#### [What you have to do]
Go through the records and write each one out again exactly.

___ Data provided ___

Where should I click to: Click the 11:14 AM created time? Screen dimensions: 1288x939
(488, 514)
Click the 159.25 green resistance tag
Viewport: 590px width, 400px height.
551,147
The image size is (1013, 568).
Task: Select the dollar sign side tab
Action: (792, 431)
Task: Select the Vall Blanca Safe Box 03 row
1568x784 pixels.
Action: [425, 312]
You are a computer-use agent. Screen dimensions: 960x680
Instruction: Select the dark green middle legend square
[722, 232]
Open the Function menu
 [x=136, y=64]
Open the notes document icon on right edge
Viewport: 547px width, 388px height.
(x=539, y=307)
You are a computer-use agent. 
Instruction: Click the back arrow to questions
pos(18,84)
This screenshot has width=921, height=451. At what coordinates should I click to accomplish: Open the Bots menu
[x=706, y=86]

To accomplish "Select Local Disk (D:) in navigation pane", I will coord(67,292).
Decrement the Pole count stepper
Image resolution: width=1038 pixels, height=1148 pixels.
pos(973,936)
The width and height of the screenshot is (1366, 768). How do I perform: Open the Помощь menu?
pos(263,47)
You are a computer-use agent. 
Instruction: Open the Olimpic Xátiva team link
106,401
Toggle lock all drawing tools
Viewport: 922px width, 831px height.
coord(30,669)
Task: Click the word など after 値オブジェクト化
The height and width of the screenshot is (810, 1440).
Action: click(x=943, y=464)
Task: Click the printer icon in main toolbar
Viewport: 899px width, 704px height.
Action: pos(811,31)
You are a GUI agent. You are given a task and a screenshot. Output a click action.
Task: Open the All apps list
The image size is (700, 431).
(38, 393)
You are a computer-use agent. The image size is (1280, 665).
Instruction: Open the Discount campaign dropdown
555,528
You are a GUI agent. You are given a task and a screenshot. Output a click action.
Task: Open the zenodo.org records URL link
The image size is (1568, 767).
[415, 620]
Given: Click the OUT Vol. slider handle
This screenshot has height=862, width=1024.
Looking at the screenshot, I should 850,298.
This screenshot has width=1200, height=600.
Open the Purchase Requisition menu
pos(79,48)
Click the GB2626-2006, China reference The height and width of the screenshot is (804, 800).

___

#### [Response]
Where should I click to: Click the 11:14 AM created time? Screen dimensions: 1288x939
(488, 514)
Click the 159.25 green resistance tag
Viewport: 590px width, 400px height.
551,147
The image size is (1013, 568).
Task: Select the dollar sign side tab
Action: (792, 431)
Task: Select the Vall Blanca Safe Box 03 row
1568x784 pixels.
Action: [425, 312]
You are a computer-use agent. Screen dimensions: 960x680
Instruction: Select the dark green middle legend square
[722, 232]
Open the Function menu
 [x=136, y=64]
Open the notes document icon on right edge
Viewport: 547px width, 388px height.
(x=539, y=307)
You are a computer-use agent. 
Instruction: Click the back arrow to questions
pos(18,84)
This screenshot has width=921, height=451. At what coordinates should I click to accomplish: Open the Bots menu
[x=706, y=86]

To accomplish "Select Local Disk (D:) in navigation pane", I will coord(67,292).
Decrement the Pole count stepper
Image resolution: width=1038 pixels, height=1148 pixels.
pos(973,936)
The width and height of the screenshot is (1366, 768). How do I perform: Open the Помощь menu?
pos(263,47)
You are a computer-use agent. 
Instruction: Open the Olimpic Xátiva team link
106,401
Toggle lock all drawing tools
Viewport: 922px width, 831px height.
coord(30,669)
Task: Click the word など after 値オブジェクト化
The height and width of the screenshot is (810, 1440).
Action: click(x=943, y=464)
Task: Click the printer icon in main toolbar
Viewport: 899px width, 704px height.
Action: pos(811,31)
You are a GUI agent. You are given a task and a screenshot. Output a click action.
Task: Open the All apps list
The image size is (700, 431).
(38, 393)
You are a computer-use agent. The image size is (1280, 665).
Instruction: Open the Discount campaign dropdown
555,528
You are a GUI agent. You are given a task and a screenshot. Output a click action.
Task: Open the zenodo.org records URL link
The image size is (1568, 767).
[415, 620]
Given: Click the OUT Vol. slider handle
This screenshot has height=862, width=1024.
Looking at the screenshot, I should 850,298.
This screenshot has width=1200, height=600.
Open the Purchase Requisition menu
pos(79,48)
Click the GB2626-2006, China reference The height and width of the screenshot is (804, 800).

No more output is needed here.